Remark 2 (Determining Whether it is Fair Coin). For example, if the coin is fair then \(\P{\abs{\hat{p} - p} > 0.01} \to 0\). This is the same as saying \(\P{\abs{\hat{p} - 0.5} \leq 0.01} \to 1\). That is, the probability that the proportion of heads will lie between \(0.49\) and \(0.51\) approaches \(100\%\) as the number of tosses increases indefinitely.
3.3 Some Property of Convergence
Theorem 3 Suppose that \(A \pconv a\) and \(B \pconv b\) as \(b \to \infty\), where \(a\) and \(b\) are constants. Then:
- \(A + B \pconv a + b\)
- \(AB \pconv ab\)
- \(A/B \pconv a/b\), provided that \(b \neq 0\)
- \(g(A) \pconv g(a)\), provided that \(g\) is a real-valued function that is continuous at \(a\).
4 Convergence in Distribution
Definition 3 Suppose that \(X = X_n\) and \(R\) are random variables such that \(F_X(k) \to F_R(k)\) as \(n \to \infty\) for all \(k \in \mathbb{R}\) at which \(F_R(k)\) is continuous.
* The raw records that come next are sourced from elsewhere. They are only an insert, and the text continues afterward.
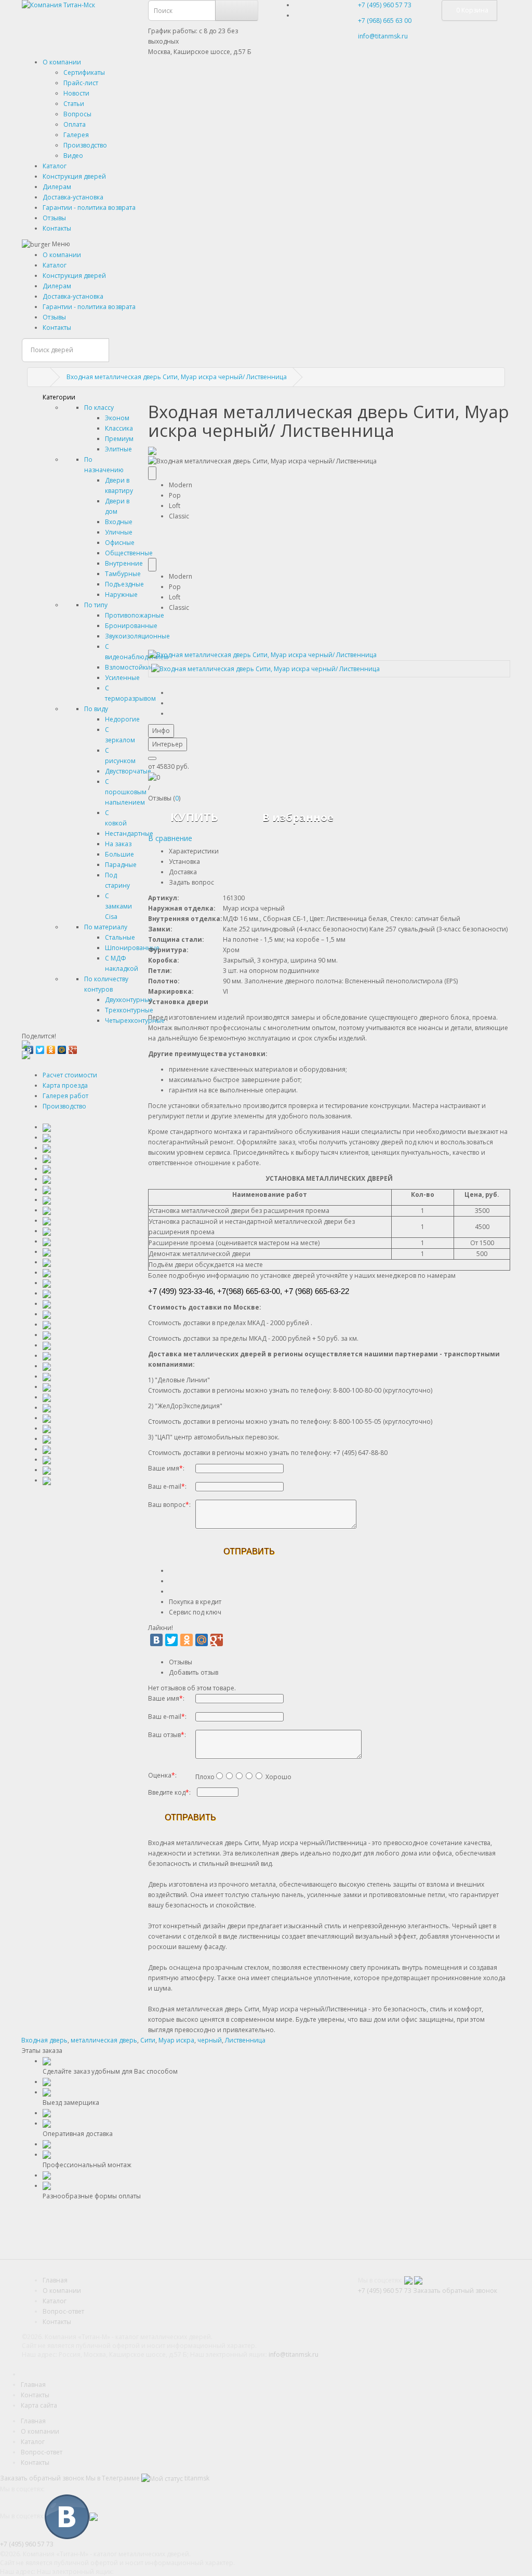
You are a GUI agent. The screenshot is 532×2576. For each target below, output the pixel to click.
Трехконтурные (129, 1010)
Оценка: (162, 1775)
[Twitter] (40, 1047)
Then we say that \(X\) converges in distribution to \(R\), and write \(X \dconv R\).
For example, \(U = \frac{\mean{Y} - \mu}{\sigma / \sqrt{n}} \dconv Z \sim \NormalDist(0, 1)\) (central limit theorem). Note that the above definition also applies if \(R\) has a degenerate distribution at some constant \(c\). In that case, \[\begin{equation*} F_R(k) = \P{R \leq k} = \begin{cases} 0, & k < c \\ 1, & k \geq c \\ \end{cases} \end{equation*}\] Thus, for a constant \(c\), \(X \dconv c\) if \[\begin{equation*} \P{X \leq k} \to \begin{cases} 0, & k < c \\ 1, & k > c \\ \end{cases} \end{equation*}\]
4.1 Three More Theorems
- Suppose that \(A \dconv \NormalDist(0, 1)\) and \(B \pconv 1\). Then \(A/B \dconv \NormalDist(0, 1)\).
- If \(A\) and \(B\) are random variables such that \(A \pconv B\) then \(A \dconv B\).
- If \(A\) is random variable and \(c\) is constant such that \(A \dconv c\), then \(A \pconv c\). (This is not generally true if \(c\) is a non-degenerate random variable.)
Example 5 (Sample Variance Consistency with Population Variance) \[\begin{equation} S^2 \pconv \sigma^2 \; \text{as} \; n \to \infty \end{equation}\]
Solution. First, the way to prove this is to apply Theorem 1 as we already know that \(S^2\) is unbiased. Now, we only need to find the variance and shows that the variance converges to 0 as \(n\) go to infinity.
Now, since \(\frac{(n-1)S^2}{\sigma^2} \sim \chi^2(n-1)\), then \[\begin{align*} \Var{S^2} & = \frac{\sigma^4}{(n-1)^2} \Var{\frac{(n-1)S^2}{\sigma^2}} \\ & = \frac{\sigma^4}{(n-1)^2} (2(n - 1)) \\ & = \frac{2\sigma^4}{n-1} \to 0 \; \text{as} \; n \to \infty \end{align*}\]
Example 6 The central limit theorem still holds when we replace the population deviation \(\sigma\) by the sample standard deviation \(S\); we used this fact in Chapter 8 to construct large sample confidence intervals for \(\mu\) and \(p\)).
\[\begin{equation} \frac{\mean{Y} - \mu}{S / \sqrt{n}} \dconv \NormalDist(0, 1) \end{equation}\]
Proof. From CLT, we know that \(\frac{\mean{Y} - \mu}{S / \sqrt{n}} \dconv \NormalDist(0, 1)\) as \(n \to \infty\)
Now, as \(S^2 \pconv \sigma^2\) by Example 5 and \(\sigma^2 \pconv \sigma^2\) Therefore, with the first line in Section 4.1, we know that \(S^2 / \sigma^2 \pconv 1\). Therefore, by using the fourth property in Theorem 3 and \(g(x) = \sqrt{x}\). Then, we know that \(S / \sigma \pconv 1\). Hence, \[\begin{align*} \frac{\frac{\mean{Y} - \mu}{\sigma / \sqrt{n}}}{\frac{S}{\sigma}} & \dconv \NormalDist(0, 1) \tag{as $n \to \infty$} \\ & \implies \frac{\mean{Y} - \mu}{S / \sqrt{n}} \dconv \NormalDist(0, 1) \tag{as $n \to \infty$} \\ \end{align*}\]